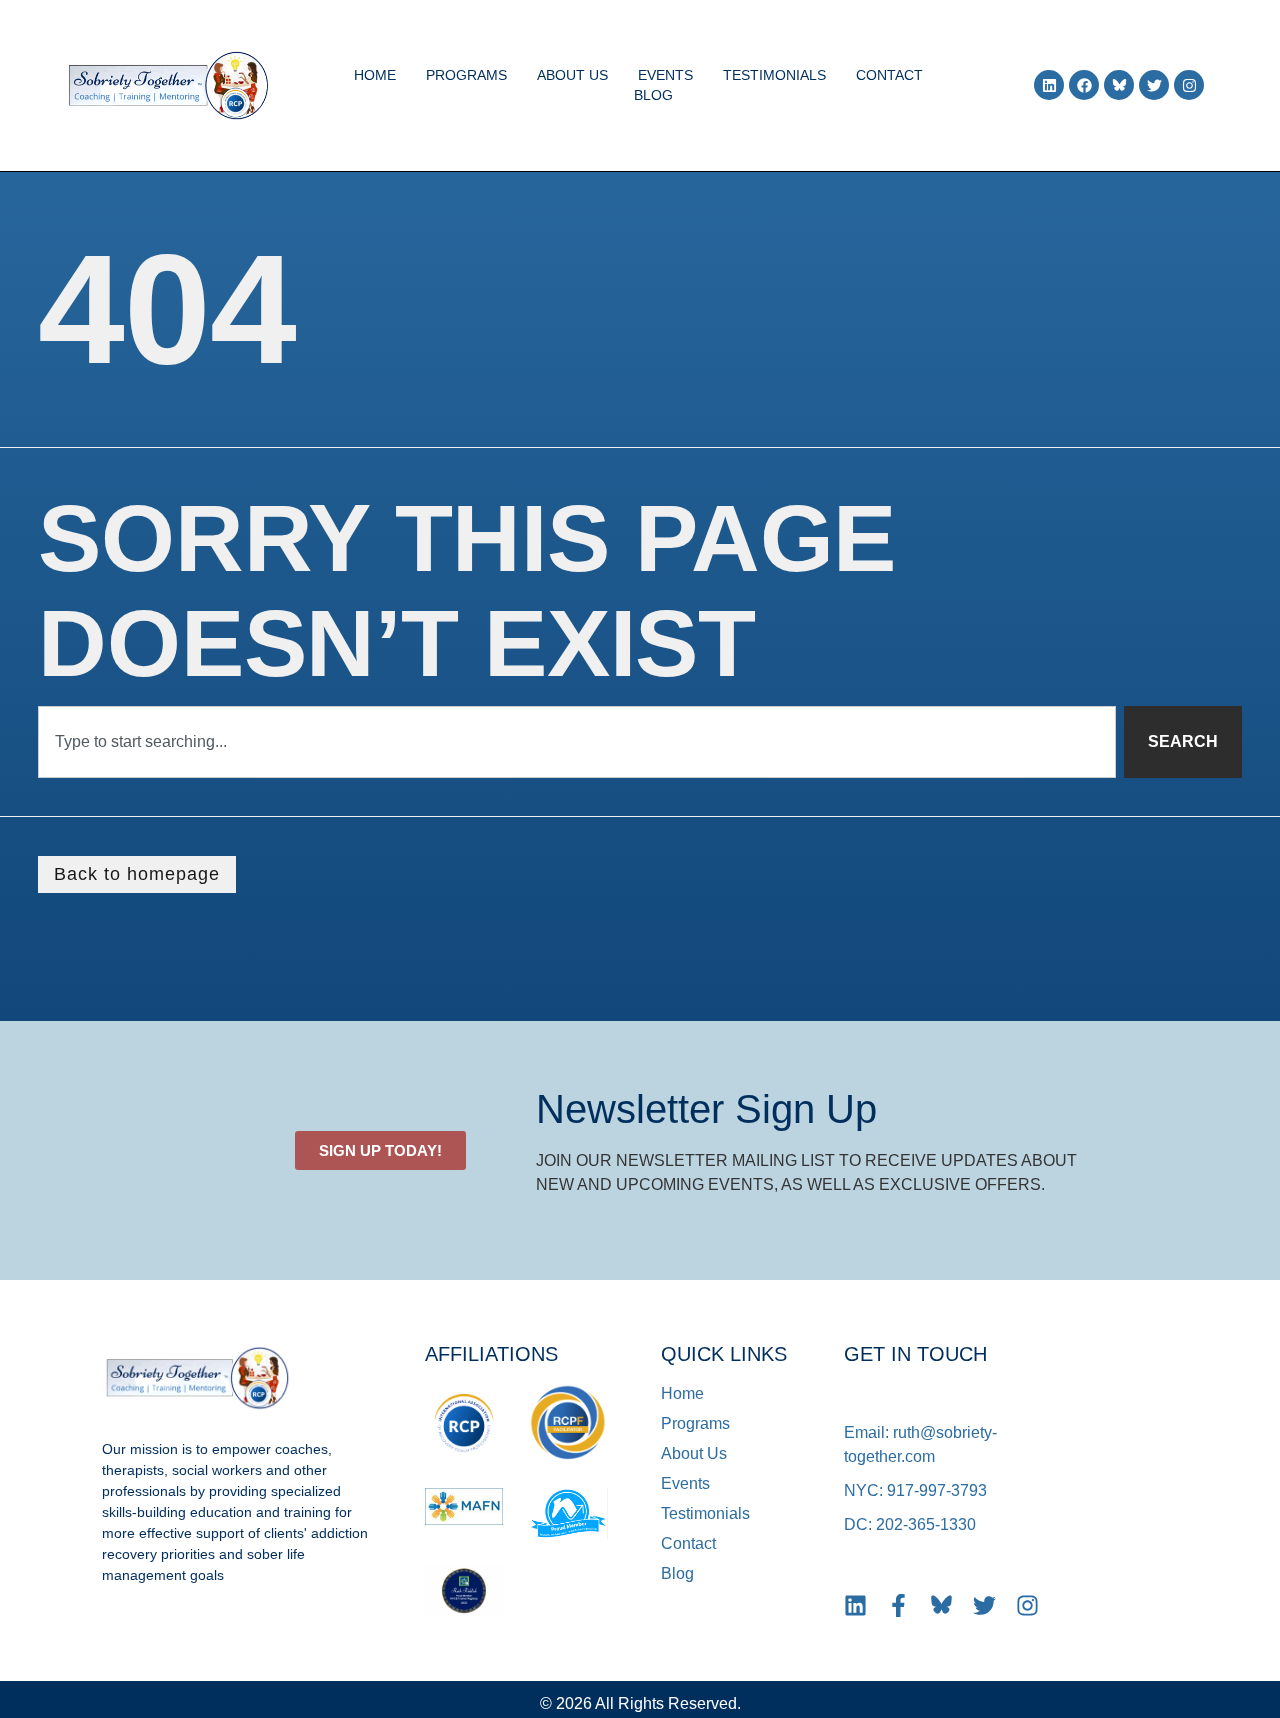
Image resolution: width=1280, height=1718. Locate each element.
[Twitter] (1154, 85)
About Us (572, 75)
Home (375, 75)
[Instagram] (1189, 85)
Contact (889, 75)
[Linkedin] (1049, 85)
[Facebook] (1084, 85)
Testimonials (774, 75)
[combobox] (576, 742)
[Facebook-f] (898, 1605)
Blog (653, 95)
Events (665, 75)
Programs (466, 75)
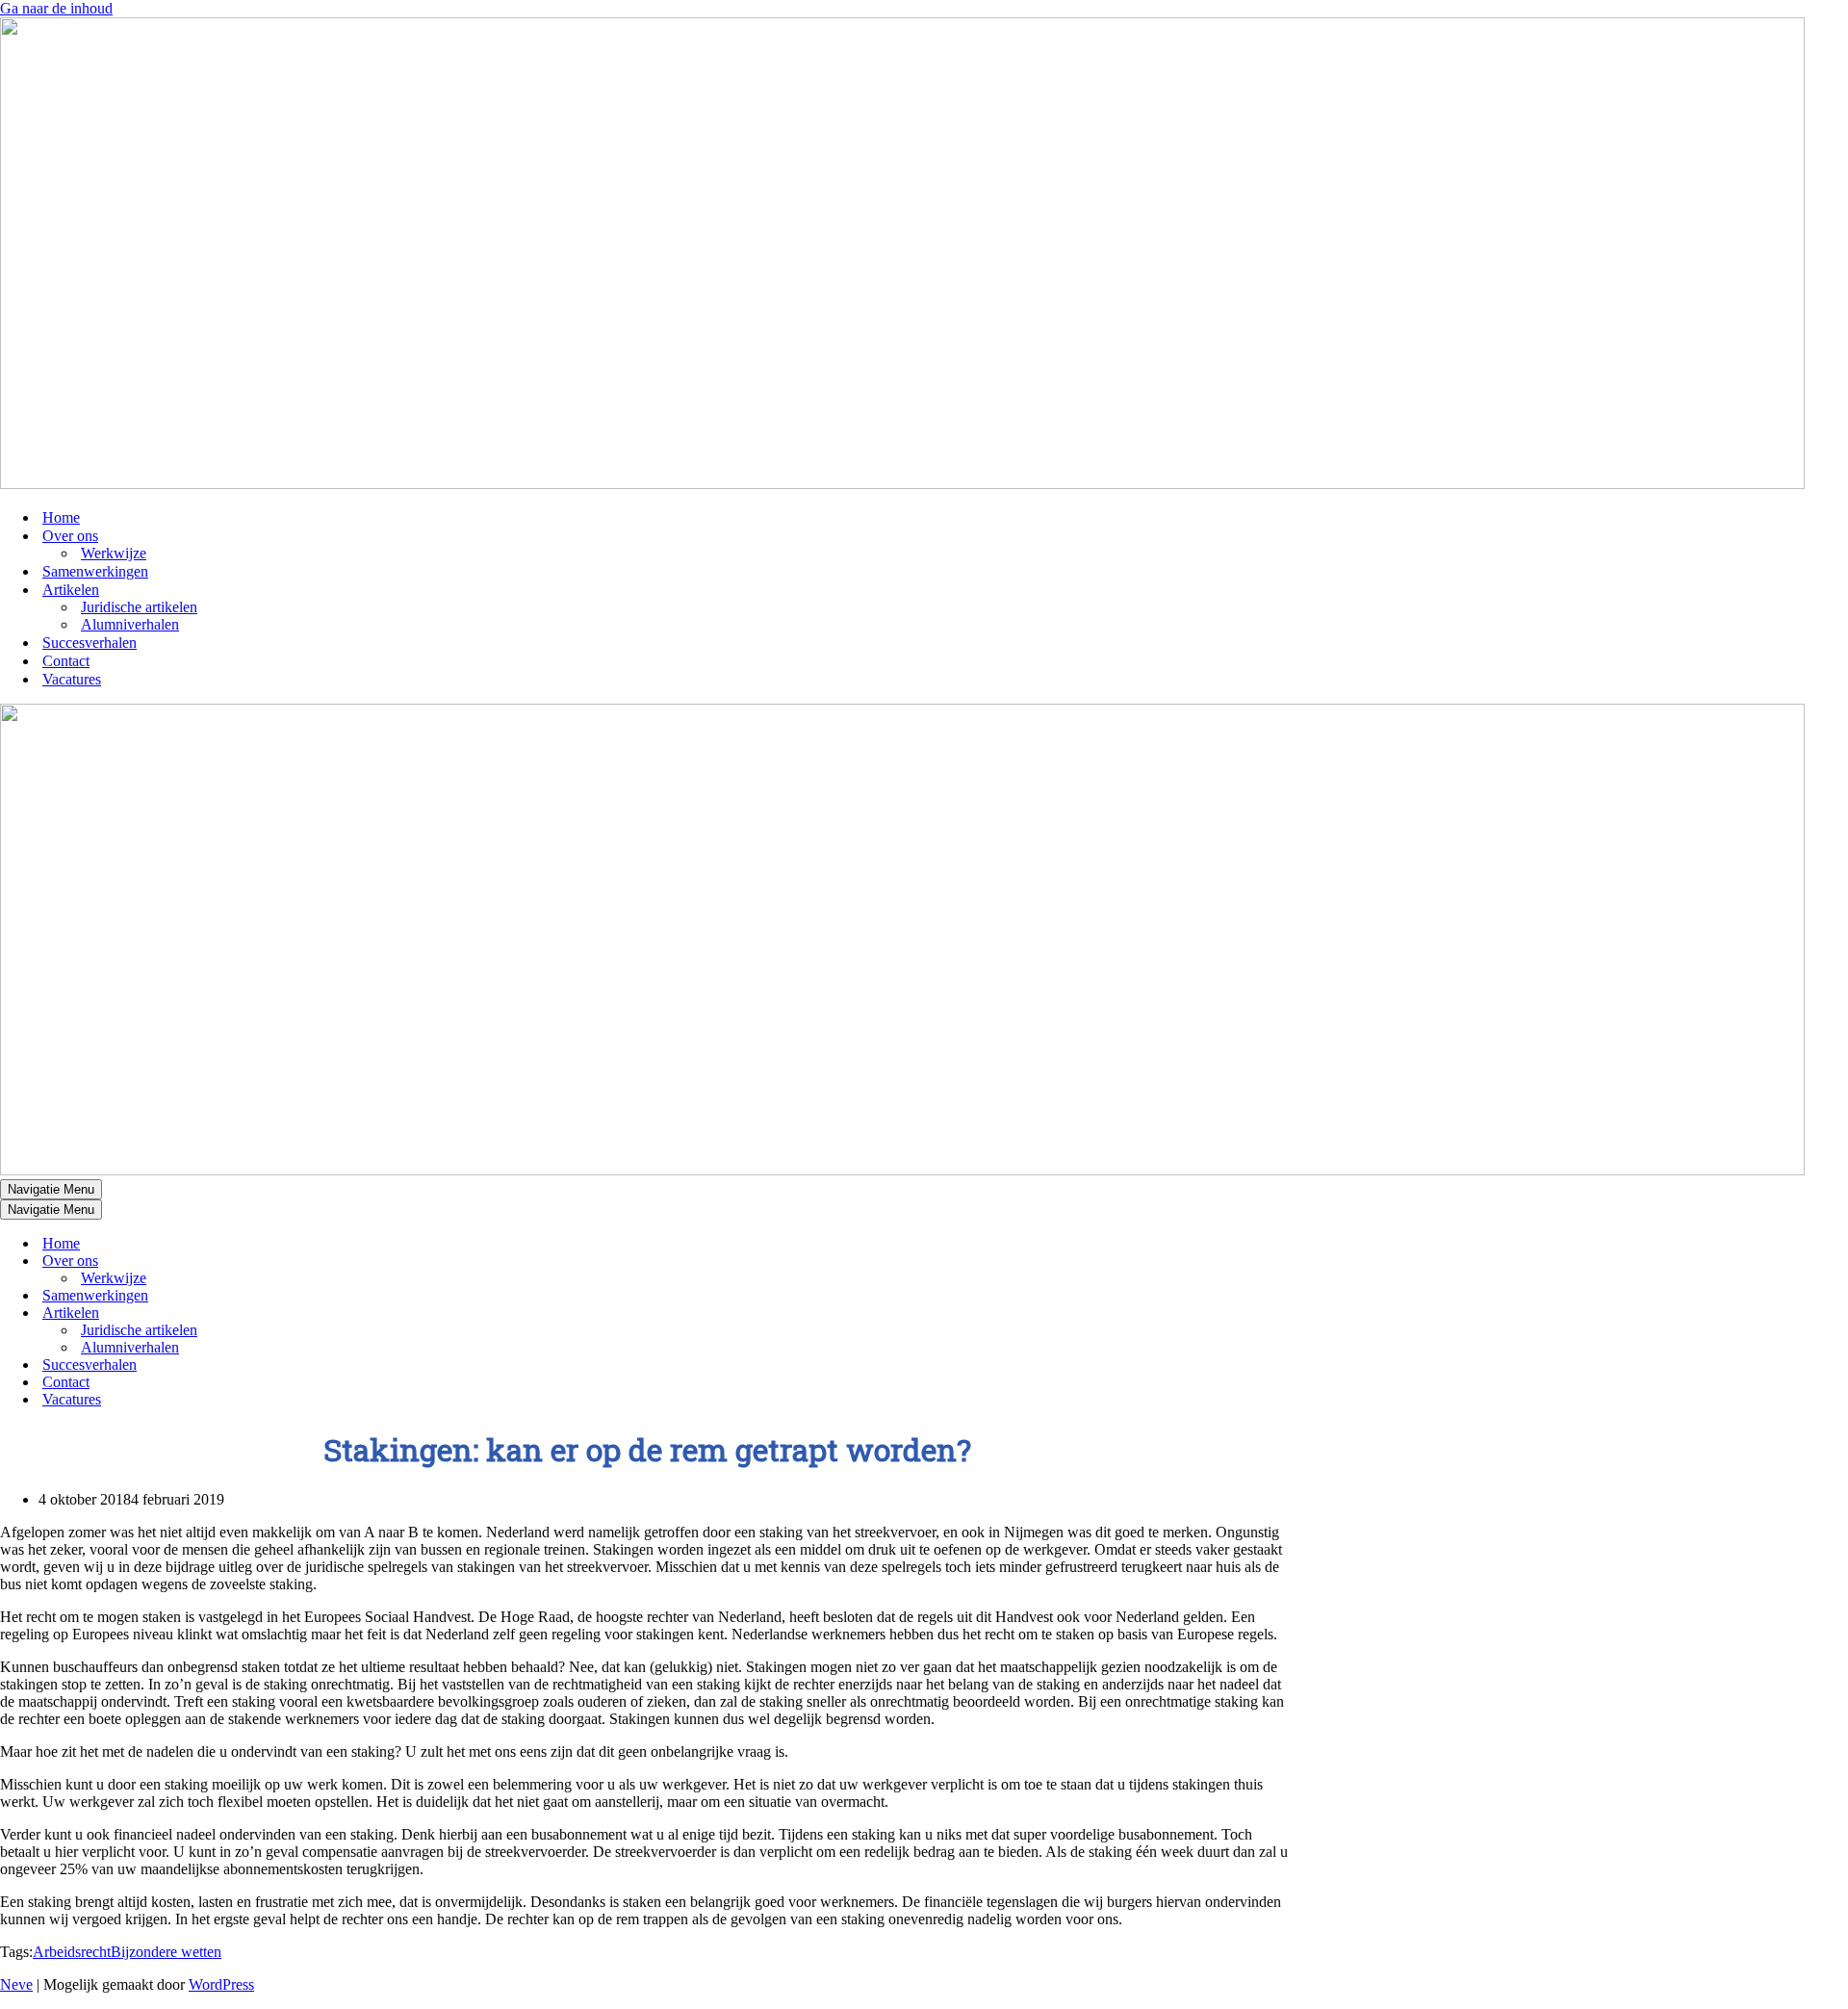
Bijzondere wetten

=-=-=-=-=

- _EXERCISE BRIEF_
Set the material down exactly, images excluded.

- _ANSWER TO THIS EXERCISE_
Image resolution: width=1280, height=1718. Locate each element.
[Twitter] (1154, 85)
About Us (572, 75)
Home (375, 75)
[Instagram] (1189, 85)
Contact (889, 75)
[Linkedin] (1049, 85)
[Facebook] (1084, 85)
Testimonials (774, 75)
[combobox] (576, 742)
[Facebook-f] (898, 1605)
Blog (653, 95)
Events (665, 75)
Programs (466, 75)
Bijzondere wetten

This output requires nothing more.